EXERCISE:
Write out word for word the lines below, from the line with "This screenshot has height=1452, width=671." up to and including the line with "point(65,187)". Omit the pictures.

[Target pointing data]
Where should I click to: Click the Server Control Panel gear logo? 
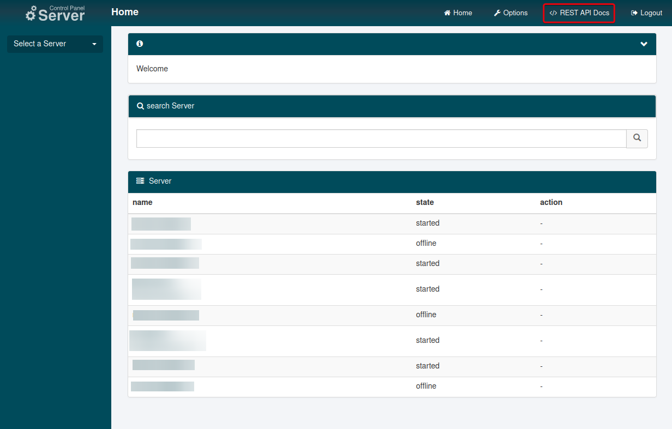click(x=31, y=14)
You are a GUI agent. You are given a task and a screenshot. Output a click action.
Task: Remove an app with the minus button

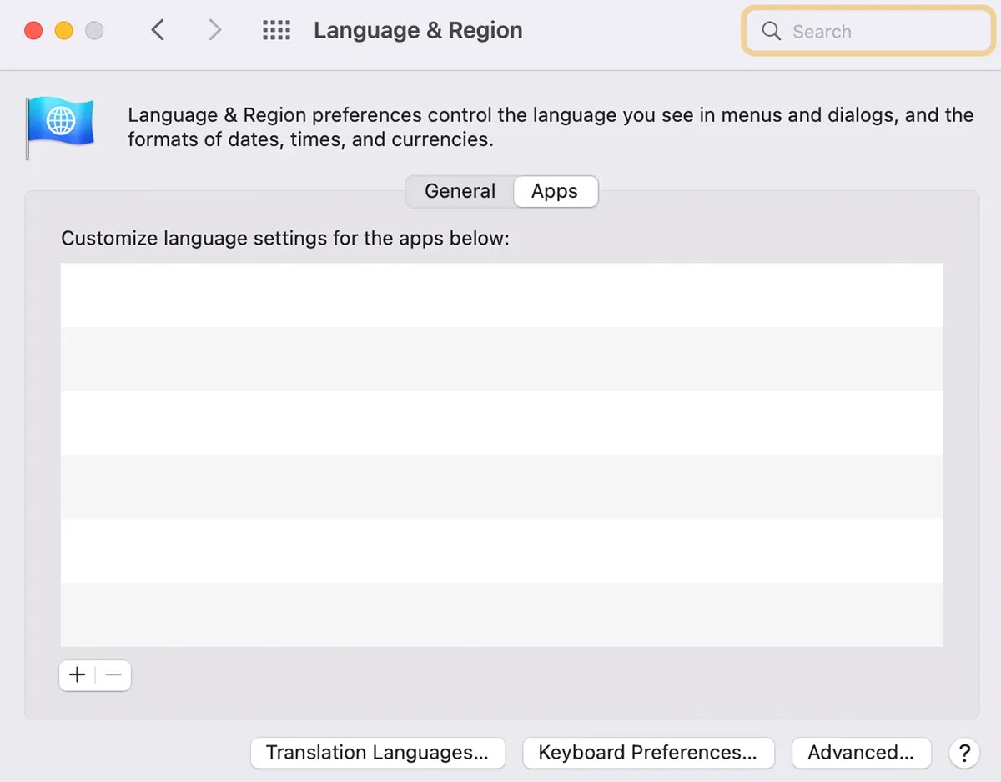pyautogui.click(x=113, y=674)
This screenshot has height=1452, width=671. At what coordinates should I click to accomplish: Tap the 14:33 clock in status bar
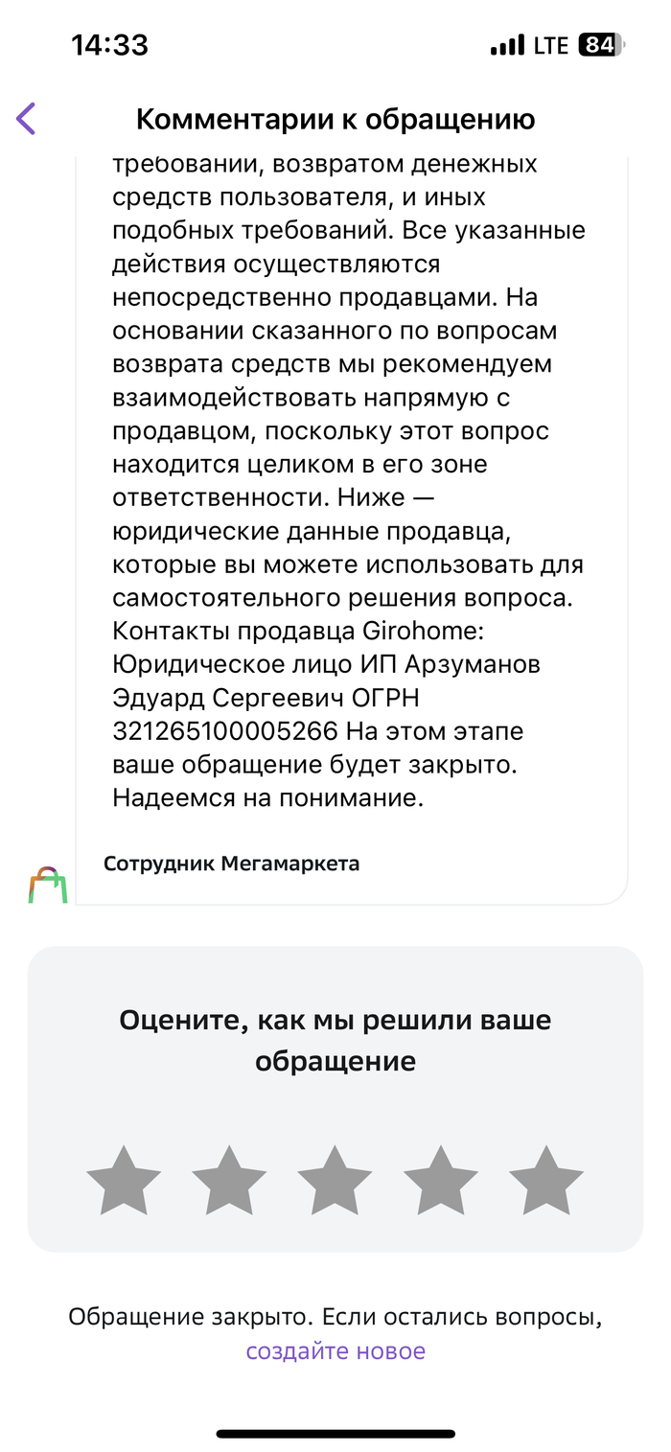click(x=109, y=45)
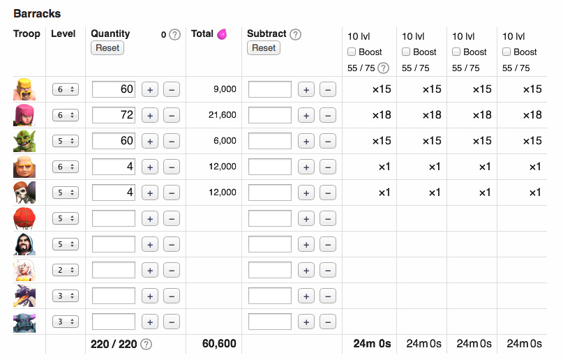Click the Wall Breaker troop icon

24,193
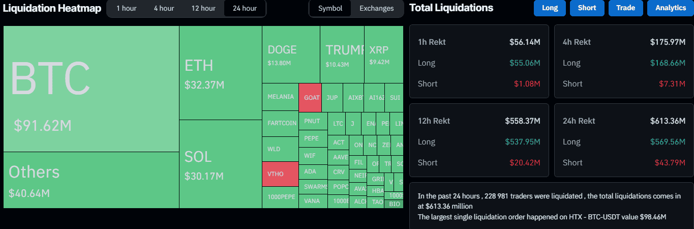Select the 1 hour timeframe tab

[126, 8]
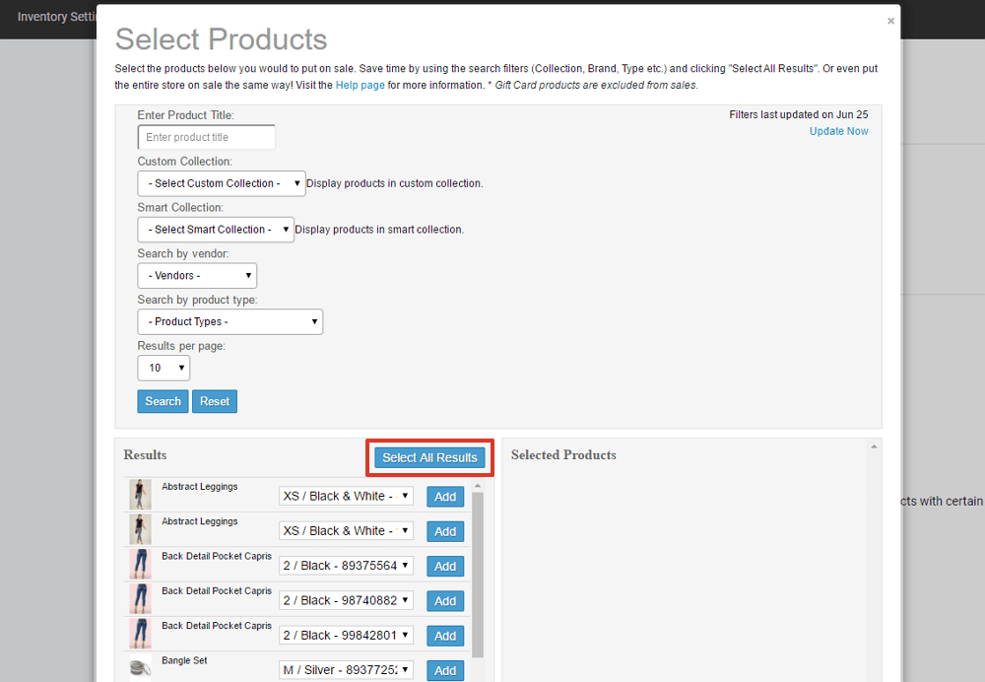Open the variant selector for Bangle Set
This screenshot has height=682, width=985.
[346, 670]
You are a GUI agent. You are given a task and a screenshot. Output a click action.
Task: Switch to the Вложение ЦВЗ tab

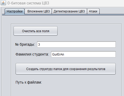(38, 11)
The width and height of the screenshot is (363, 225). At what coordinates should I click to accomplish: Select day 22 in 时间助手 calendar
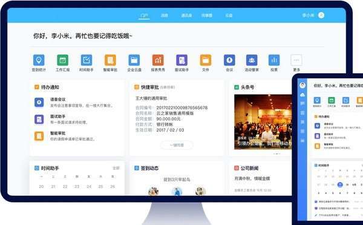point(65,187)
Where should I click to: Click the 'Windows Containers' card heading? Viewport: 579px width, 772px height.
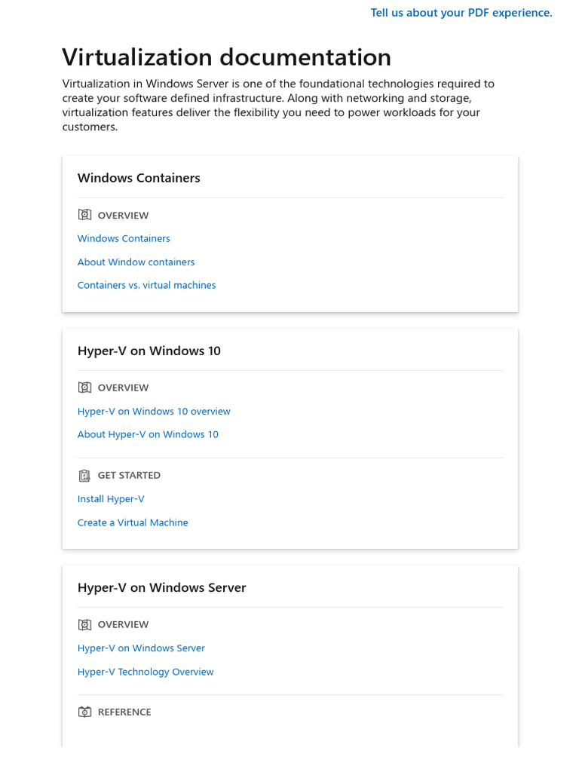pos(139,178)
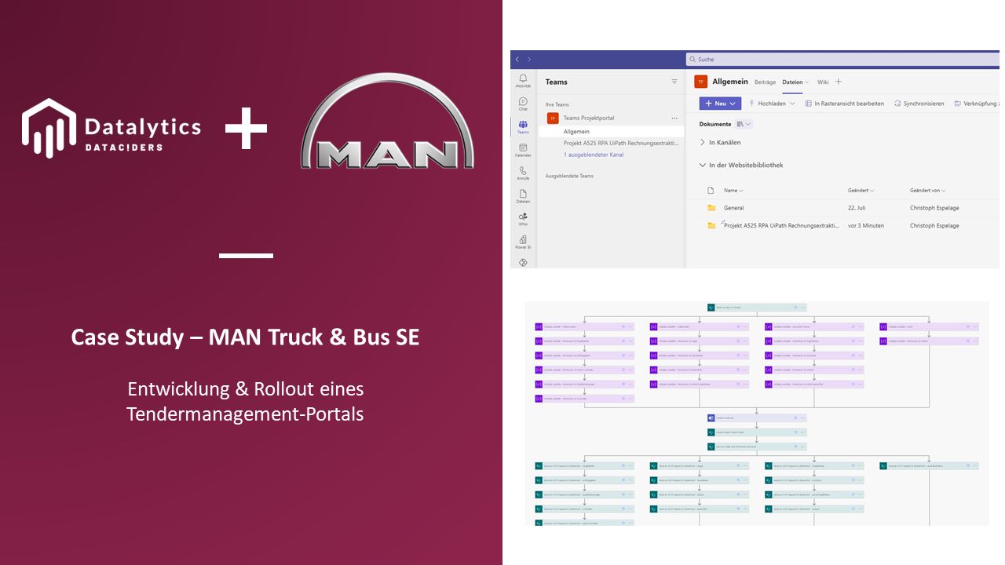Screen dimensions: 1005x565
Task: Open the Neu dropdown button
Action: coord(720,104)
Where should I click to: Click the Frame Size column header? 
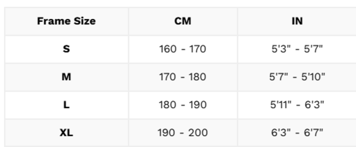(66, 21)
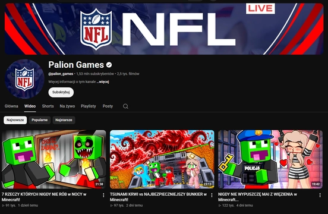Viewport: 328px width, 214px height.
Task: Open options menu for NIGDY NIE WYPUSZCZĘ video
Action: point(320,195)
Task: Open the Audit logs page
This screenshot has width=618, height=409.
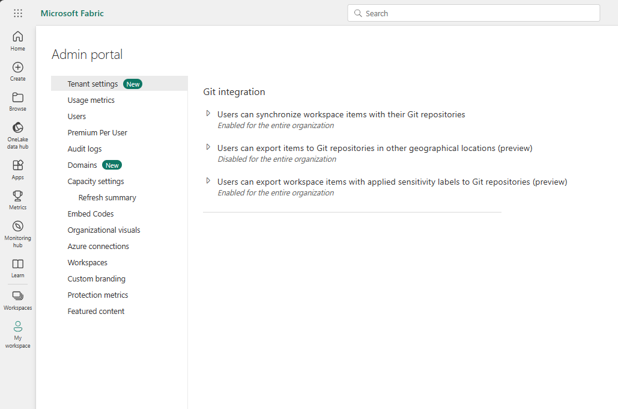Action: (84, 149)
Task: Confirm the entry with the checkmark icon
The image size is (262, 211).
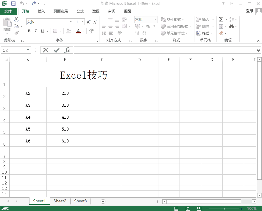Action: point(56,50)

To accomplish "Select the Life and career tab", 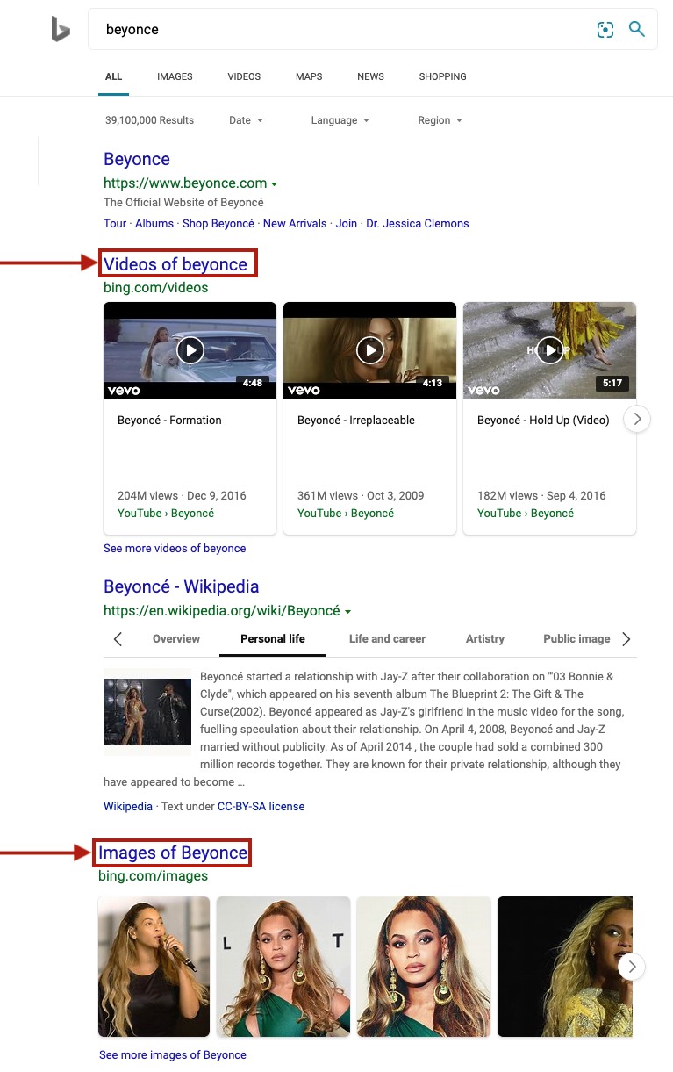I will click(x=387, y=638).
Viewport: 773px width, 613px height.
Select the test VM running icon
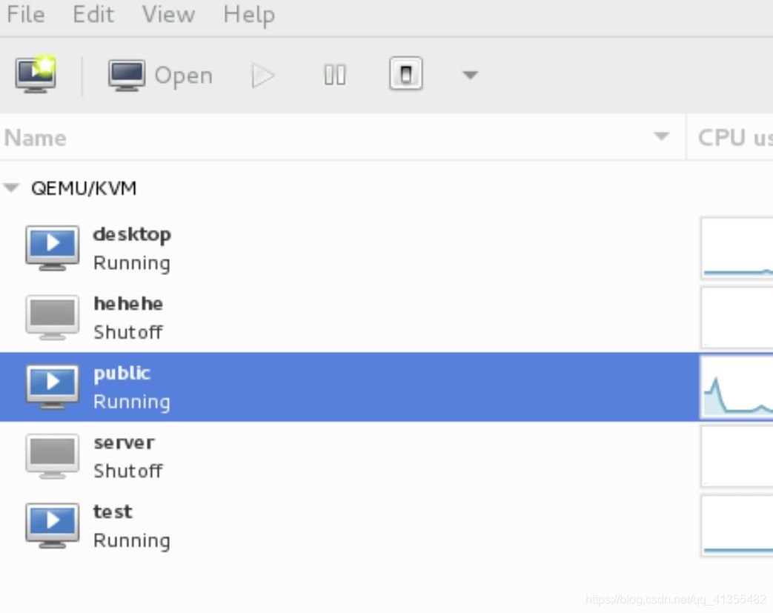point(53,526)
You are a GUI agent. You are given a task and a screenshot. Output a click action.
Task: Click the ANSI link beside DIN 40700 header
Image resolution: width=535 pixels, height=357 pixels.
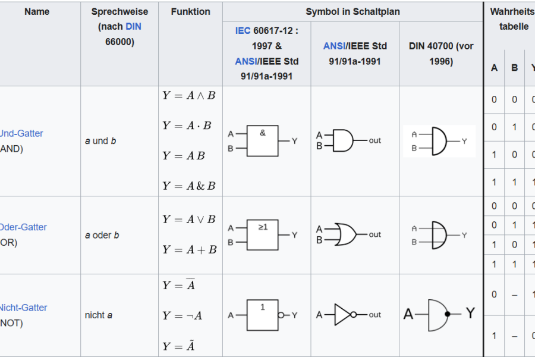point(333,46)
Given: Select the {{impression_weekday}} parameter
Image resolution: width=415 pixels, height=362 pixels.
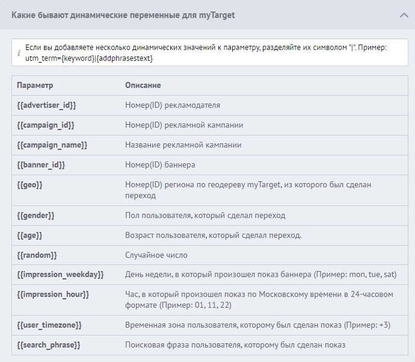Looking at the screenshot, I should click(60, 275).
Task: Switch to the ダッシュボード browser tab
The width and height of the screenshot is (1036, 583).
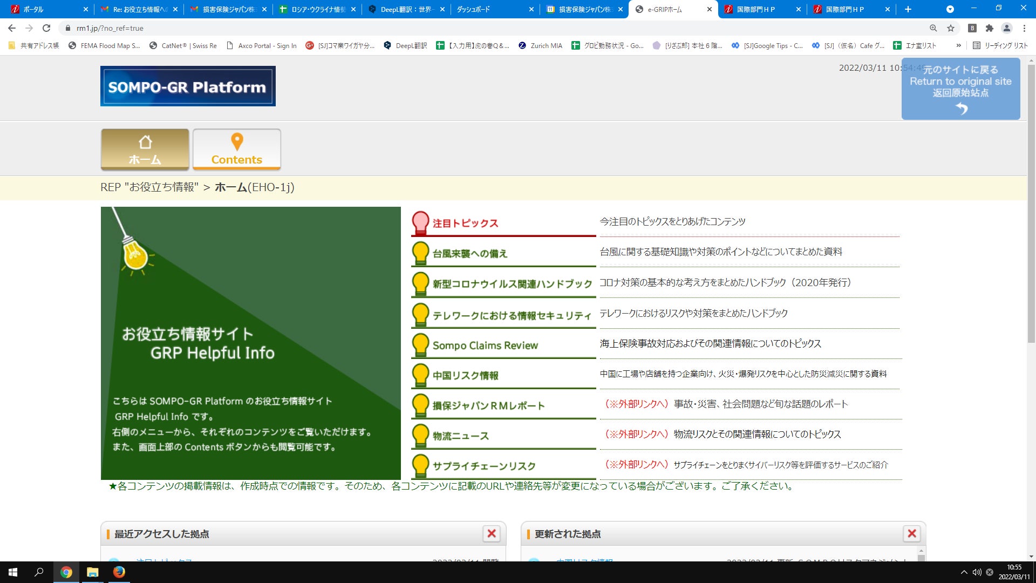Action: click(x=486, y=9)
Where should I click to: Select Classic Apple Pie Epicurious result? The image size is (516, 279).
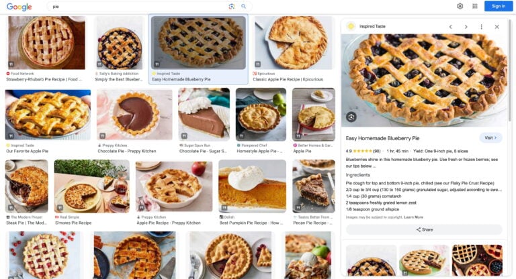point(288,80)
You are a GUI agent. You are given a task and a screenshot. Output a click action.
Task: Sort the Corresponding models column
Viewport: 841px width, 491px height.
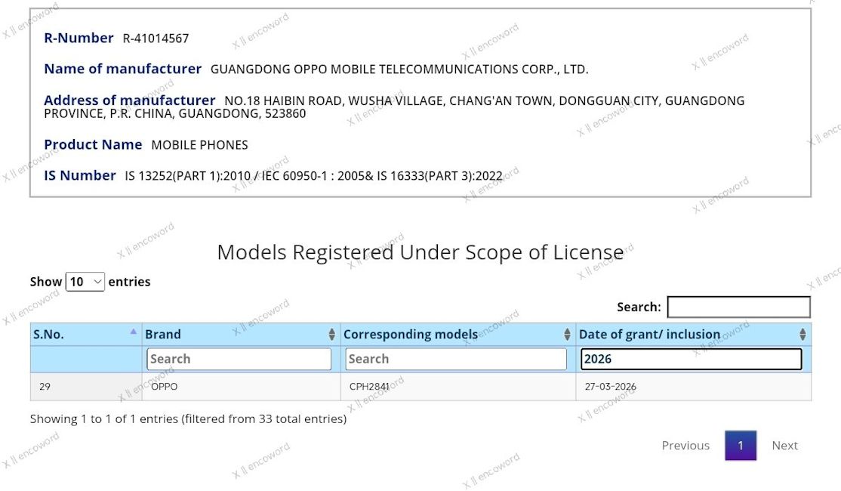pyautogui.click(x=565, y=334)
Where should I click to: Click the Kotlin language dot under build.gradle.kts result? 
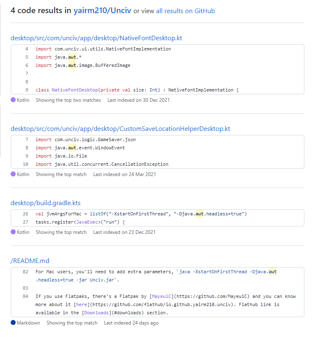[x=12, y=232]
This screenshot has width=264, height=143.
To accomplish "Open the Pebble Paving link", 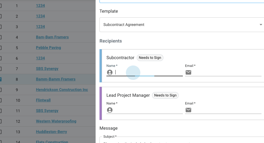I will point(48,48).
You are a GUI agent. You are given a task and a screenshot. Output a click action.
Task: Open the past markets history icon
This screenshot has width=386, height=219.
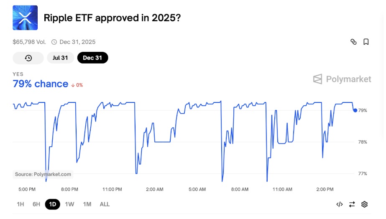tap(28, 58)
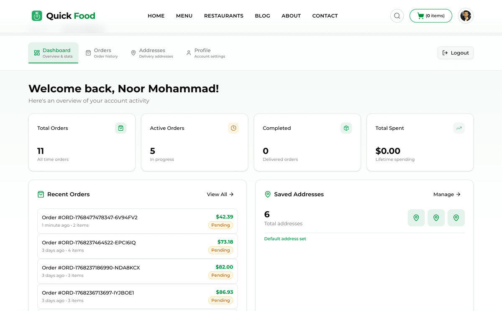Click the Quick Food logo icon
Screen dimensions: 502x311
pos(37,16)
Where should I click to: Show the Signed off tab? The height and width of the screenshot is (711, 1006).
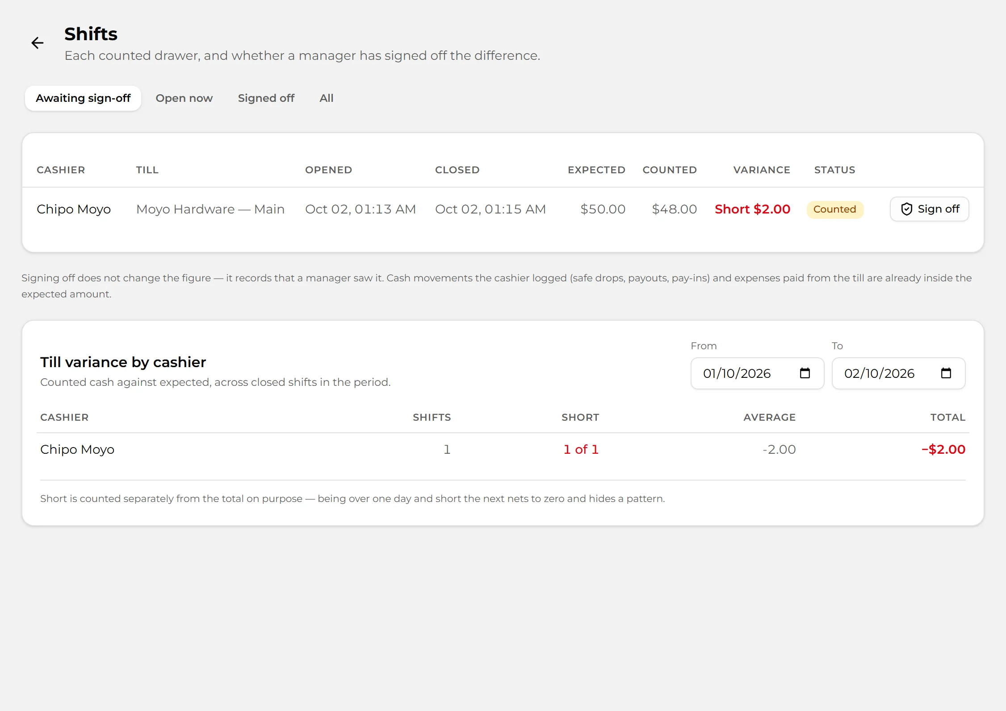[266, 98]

PROBLEM SOLUTION:
This screenshot has height=1452, width=671. At what coordinates should I click to accomplish: Tap the 14:33 clock in status bar
click(x=109, y=45)
Click the Wall Breaker troop icon

24,193
Select the 1 hour timeframe tab

[126, 8]
Open the variant selector for Bangle Set
This screenshot has height=682, width=985.
[346, 670]
You are a GUI agent. You are given a task and a screenshot. Output a click action.
Task: Switch to the Вложение ЦВЗ tab

(38, 11)
The width and height of the screenshot is (363, 225). At what coordinates should I click to accomplish: Select day 22 in 时间助手 calendar
point(65,187)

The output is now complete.